Wouldn’t you like to get lost with her?

Little Girl Lost
Evangeline Lilly is the ultimate desert-island fantasy
On an island somewhere in the Pacific Ocean, strange things are happening, things not usually seen on network television. We refer, of course, to the Hawaiian island of Oahu, overrun by a marauding pack known as the cast of TV’s hottest show, Lost.

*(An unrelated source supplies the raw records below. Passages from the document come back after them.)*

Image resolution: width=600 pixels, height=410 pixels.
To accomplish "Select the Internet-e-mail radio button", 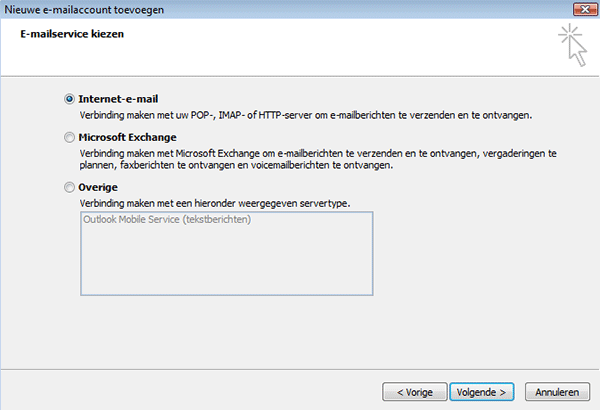I will (69, 99).
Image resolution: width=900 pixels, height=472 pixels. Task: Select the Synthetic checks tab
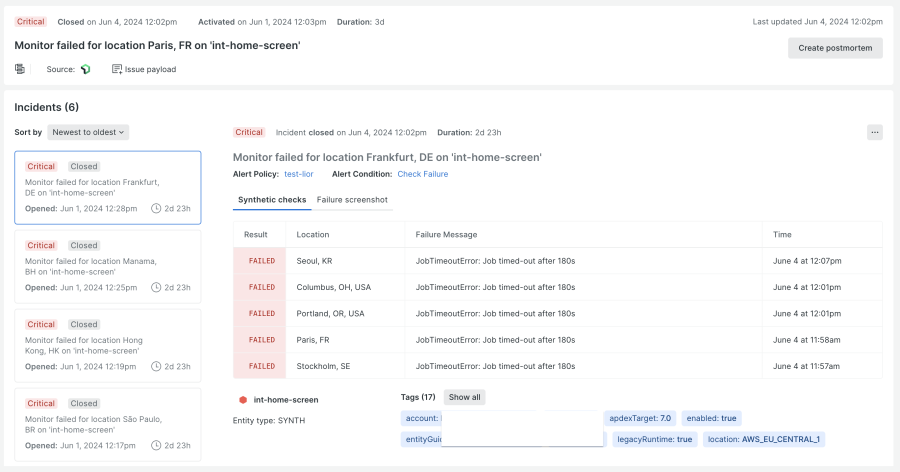272,200
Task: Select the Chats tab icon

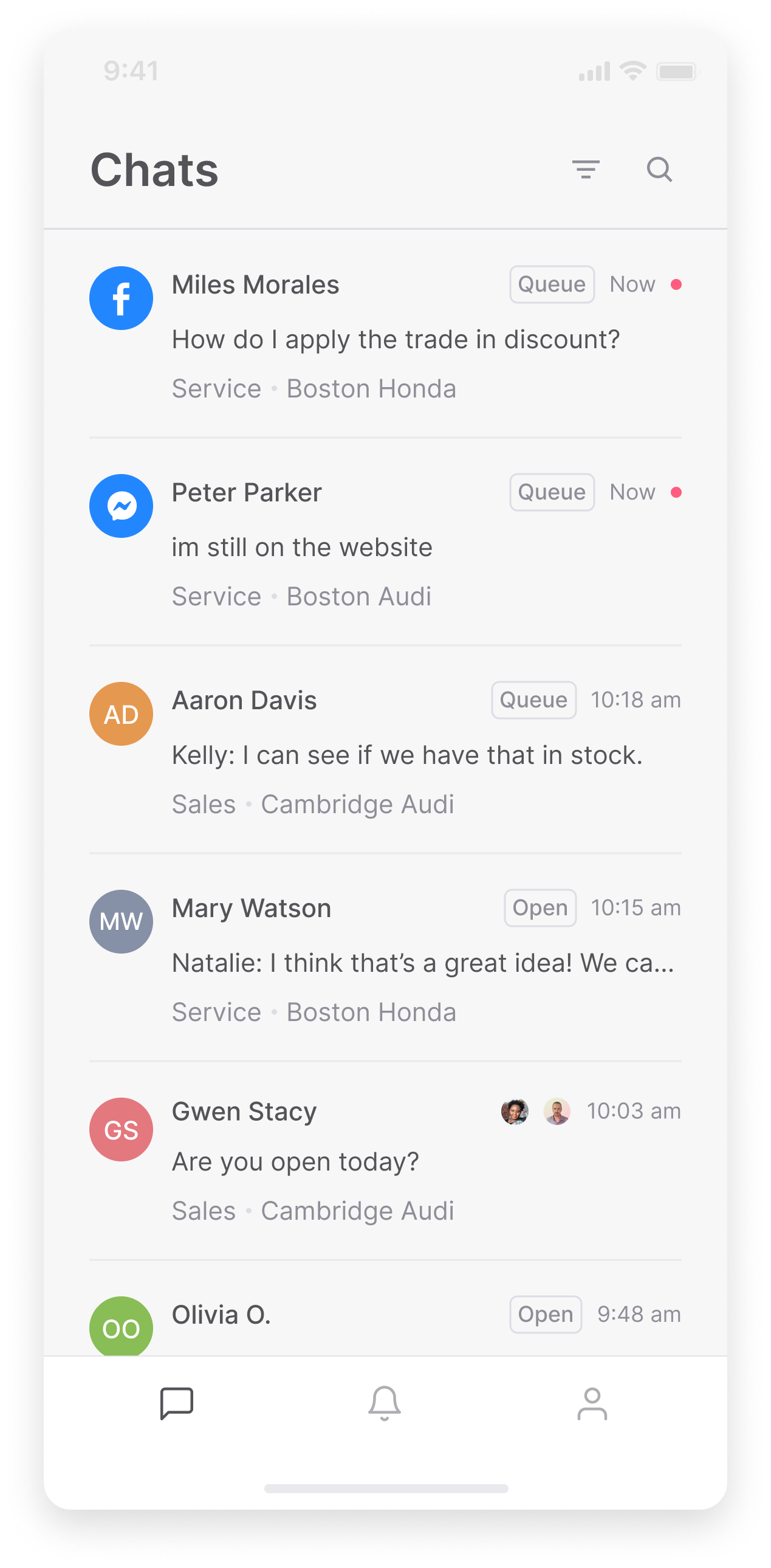Action: click(176, 1403)
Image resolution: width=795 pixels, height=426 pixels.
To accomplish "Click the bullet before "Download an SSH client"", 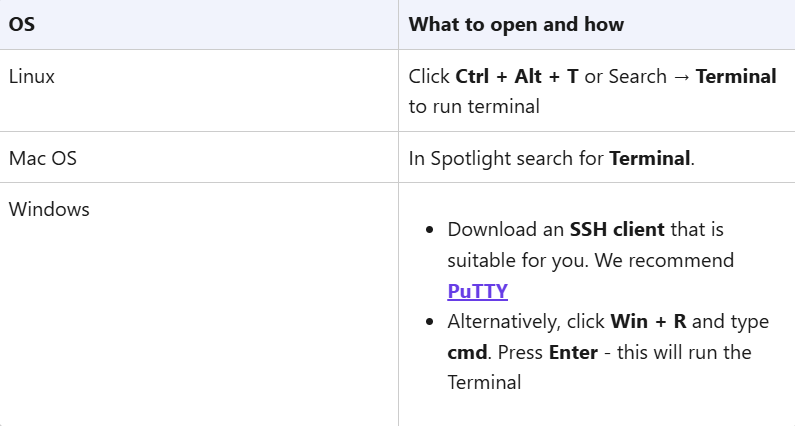I will tap(429, 230).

“One night, we had all gone bowling,” says Evangeline Lilly, 26, who plays the show’s female lead, the beautiful but mysterious criminal Kate. “Most people left, so it was myself, Matthew [Fox], Jorge [Garcia] and Dominic [Monaghan] — three goofy, out-there guys. So we’re in the middle of a parking lot in Kailua, daring each other to do things. Jorge turns to me and says, ‘I’ll give you twenty dollars if you pee in that garbage can.'” Lilly flashes her America’s-sweetheart grin. “Thirty seconds later, I’ve got my pants down and my bum hanging into this garbage can, and he has to give me twenty dollars.”
Lilly laughs loudly. “I don’t have a lot of inhibition,” she adds, somewhat unnecessarily.

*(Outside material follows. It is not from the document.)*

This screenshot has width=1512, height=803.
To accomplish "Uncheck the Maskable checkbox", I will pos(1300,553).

With her freckles and curly brown hair, Lilly has the wholesome/sexy good looks of Kate Beckinsale, or maybe a particularly convincing spokeswoman for a dating chat line (one of her past gigs). She also looks phenomenal in a bikini — a fact that Lost’s producers haven’t been shy about taking advantage of. Lilly has become the ultimate desert-island fantasy of 2005 — the tough girl with improbably well-conditioned hair who could kill you a boar but still look fabulous at the end of the day.
Lost is the strange, addictive, highly unlikely hit show that cross-pollinates Survivor, Twin Peaks and Gilligan’s Island: an airplane traveling from Sydney to Los Angeles makes a crash landing on a remote island, leaving forty-eight survivors and a lot of luggage. The island has a whole lot of unexplained hazards, including a murderous tribe of “Others,” a polar bear, an invisible monster and a weird goddamn hatch in the ground. Conjecturing about the show’s overarching secrets — It’s a government experiment! It’s purgatory! — has become an obsession among fans, one that’s reached a fever pitch going into the second season, which premiered on September 21st.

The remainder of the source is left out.